Con l’avvento dell’età digitale che ha globalizzato il mondo negli ultimi decenni, la rivoluzione tecnologica ha modificato il rapporto del’uomo con l’ambiente, con il prossimo, con il lavoro e con il bisogno di senso che si fa sempre più diffuso. Ai «Dialoghi di Trani», dopo i saluti di rito delle autorità, è salito in cattedra il filosofo, nonché professore di antropologia culturale all’università Ca’ Foscari di Venezia, Umberto Galimberti, dialogando con il giornalista Pietro Del Soldà.
Galimberti, che concentra da alcuni anni le sue riflessioni sulle trasformazioni dell’uomo nell’età della tecnica, ha evidenziato che «la tecnica è la forma di razionalità più alta raggiunta. L’uomo è convinto di avere la tecnica nelle proprie mani, ma non è così. Con le bombe atomiche che possediamo possiamo distruggere la terra per 10000 volte, però si continua a perfezionarla».

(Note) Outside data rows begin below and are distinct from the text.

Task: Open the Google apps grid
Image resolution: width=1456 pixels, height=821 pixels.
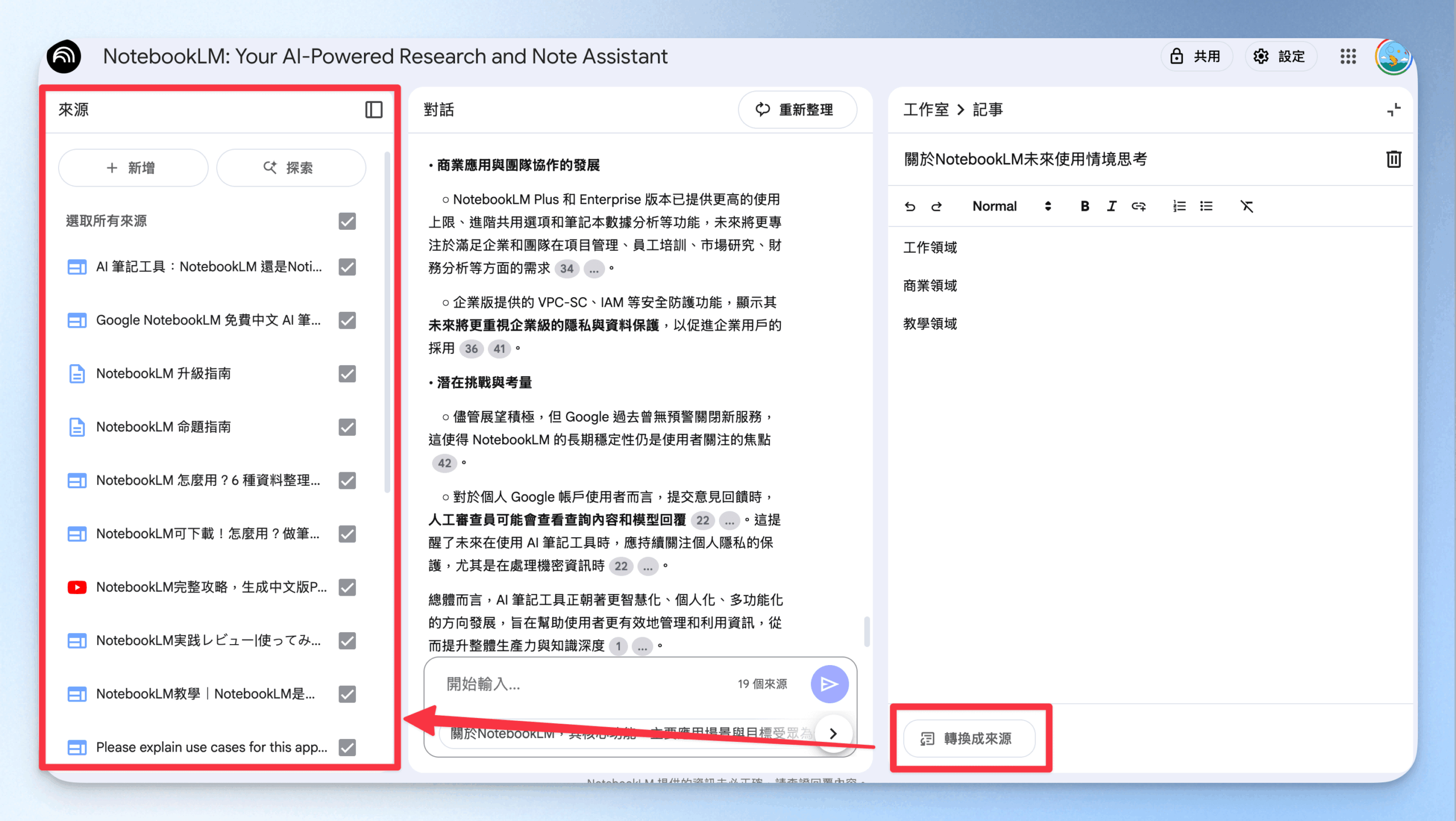Action: coord(1348,56)
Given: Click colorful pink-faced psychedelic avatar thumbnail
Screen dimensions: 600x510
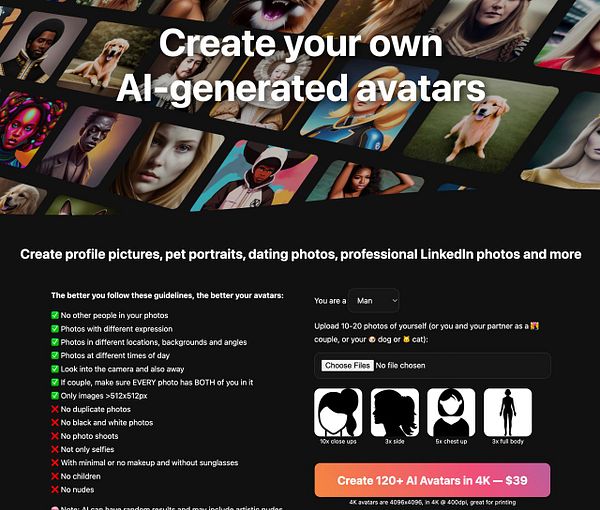Looking at the screenshot, I should pyautogui.click(x=27, y=128).
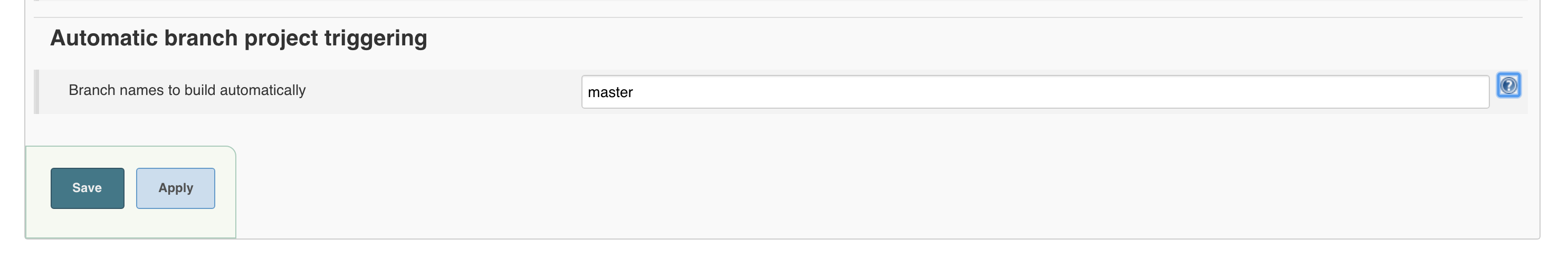1568x267 pixels.
Task: Click the separator line above the triggering section
Action: (778, 17)
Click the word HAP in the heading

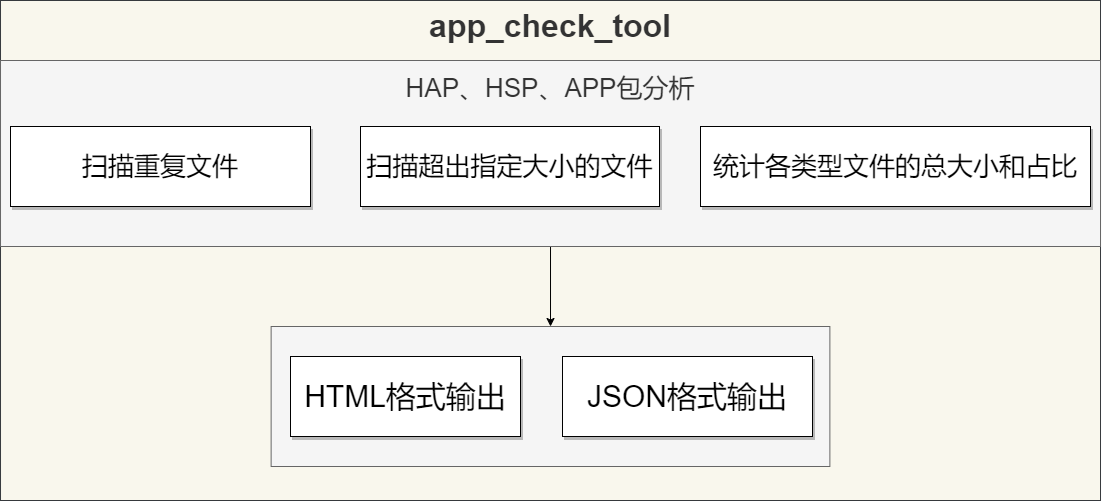click(430, 89)
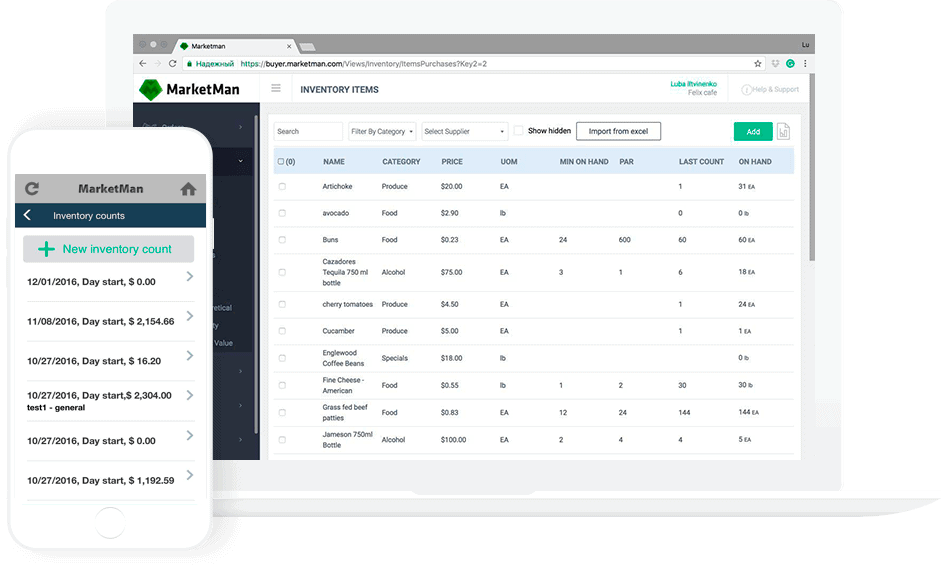Tap the refresh icon in mobile app

point(32,188)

E i “cambiamenti”? Galimberti come legge quelli che ci hanno portato alla società odierna? «Forse con il collasso del cristianesimo – dice -, c’è stato un collasso dei valori, valori che non rinascono. Oggi, si è tutti contro tutti. Non si collabora, ma si compete. Ognuno misura la sua identità in base alla propria carriera. I bambini si da piccoli sono super impegnati, e non hanno tempo per annoiarsi. La noia, invece, stimola la fantasia del bambino».
Il professor Galimberti, infine, ha ricordato che la relazione tra gli uomini accusa un progressivo spostamento dell’identità sul piano della funzionalità. Continua facendo riferimento alla scuola e ai suoi insegnanti che dovrebbero stimolare i ragazzi a vivere i veri valori».